Why is Saddam Hussein having a second trial?
Former Iraqi dictator Saddam Hussein is facing a range of charges before a special tribunal.
Saddam Hussein is being tried for separate cases. In the first trial, the former Iraqi leader was on trial over the killings of more than 148 Shiite Muslims from the town of Dujail in a crackdown launched after a 1982 assassination attempt on Saddam. Verdicts for Saddam and seven co-defendants are expected in that case on Oct. 16.

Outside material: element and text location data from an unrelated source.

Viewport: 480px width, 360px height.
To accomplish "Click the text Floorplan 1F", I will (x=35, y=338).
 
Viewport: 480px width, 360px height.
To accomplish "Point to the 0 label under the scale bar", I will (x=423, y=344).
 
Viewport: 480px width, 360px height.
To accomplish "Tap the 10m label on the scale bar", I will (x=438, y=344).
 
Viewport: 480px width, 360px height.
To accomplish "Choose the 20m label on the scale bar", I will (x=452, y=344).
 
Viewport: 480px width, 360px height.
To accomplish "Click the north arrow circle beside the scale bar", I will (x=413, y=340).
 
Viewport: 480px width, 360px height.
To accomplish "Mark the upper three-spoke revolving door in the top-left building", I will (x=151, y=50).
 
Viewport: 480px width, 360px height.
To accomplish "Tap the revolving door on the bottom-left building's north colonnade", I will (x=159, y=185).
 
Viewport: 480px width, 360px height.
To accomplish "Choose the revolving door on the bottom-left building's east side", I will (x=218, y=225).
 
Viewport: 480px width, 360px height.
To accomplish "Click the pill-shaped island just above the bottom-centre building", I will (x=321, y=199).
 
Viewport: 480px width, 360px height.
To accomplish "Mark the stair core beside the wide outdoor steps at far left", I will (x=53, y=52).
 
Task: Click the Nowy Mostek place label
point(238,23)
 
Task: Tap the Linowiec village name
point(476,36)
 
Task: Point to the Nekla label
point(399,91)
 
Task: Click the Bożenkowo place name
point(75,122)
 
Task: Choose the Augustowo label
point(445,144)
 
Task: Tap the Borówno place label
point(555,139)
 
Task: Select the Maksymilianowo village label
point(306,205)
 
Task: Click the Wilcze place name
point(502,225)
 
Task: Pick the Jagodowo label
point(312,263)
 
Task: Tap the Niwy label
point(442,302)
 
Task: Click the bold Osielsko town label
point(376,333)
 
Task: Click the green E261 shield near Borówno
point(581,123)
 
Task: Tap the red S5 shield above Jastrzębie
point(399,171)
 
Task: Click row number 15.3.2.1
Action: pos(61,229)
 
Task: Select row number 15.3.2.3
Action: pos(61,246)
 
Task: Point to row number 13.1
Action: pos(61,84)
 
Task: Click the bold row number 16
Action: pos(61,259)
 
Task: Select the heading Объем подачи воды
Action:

The second trial opens a new legal chapter for the ousted Iraqi leader. He faces charges of killing tens of thousands of Kurds during the Iraqi army's "Operation Anfal."
What is Operation Anfal?
In 1988 Saddam's regime launched a campaign of murder and displacement allegedly aimed at halting Kurdish rebellion; it was called "Anfal," meaning "spoils of war." Saddam accused the Kurds of helping Iran in its war with Iraq. An estimated 180,000 Kurds were killed, many of them buried in mass graves in the south. According to the U.S. State Department, evidence concerning the campaign indicates many women and children were killed, by firing squads and in chemical attacks.
Is there a jury?
There is no jury. The chief judge will question the witnesses, and all five judges will decide the guilt or innocence of Saddam and his seven co-defendants. The judges will be permitted to draw help from international advisers.
What charges does Saddam face?
In the first case, the former president faces a possible execution by hanging if convicted, though he has the right to appeal, a process that could take months. In the second trial, Saddam Hussein, once again, faces a possible death penalty for the killings of tens of thousands of Kurds during the Iraqi army's "Operation Anfal" — Arabic for "spoils of war."(AP Photo/Marco Di Lauro)
If Saddam is convicted, what happens next?
If convicted, Saddam can appeal to a nine-judge tribunal that is part of the special Iraqi tribunal set up to investigate alleged crimes by him and others during Saddam's 23-year rule.
If the sentence is upheld after all appeals are exhausted, then it must be implemented within 30 days, regardless of other judicial proceedings. If Saddam should be sentenced to death, that means he could be executed while some of the dozen or so trials he is expected to face go unfinished.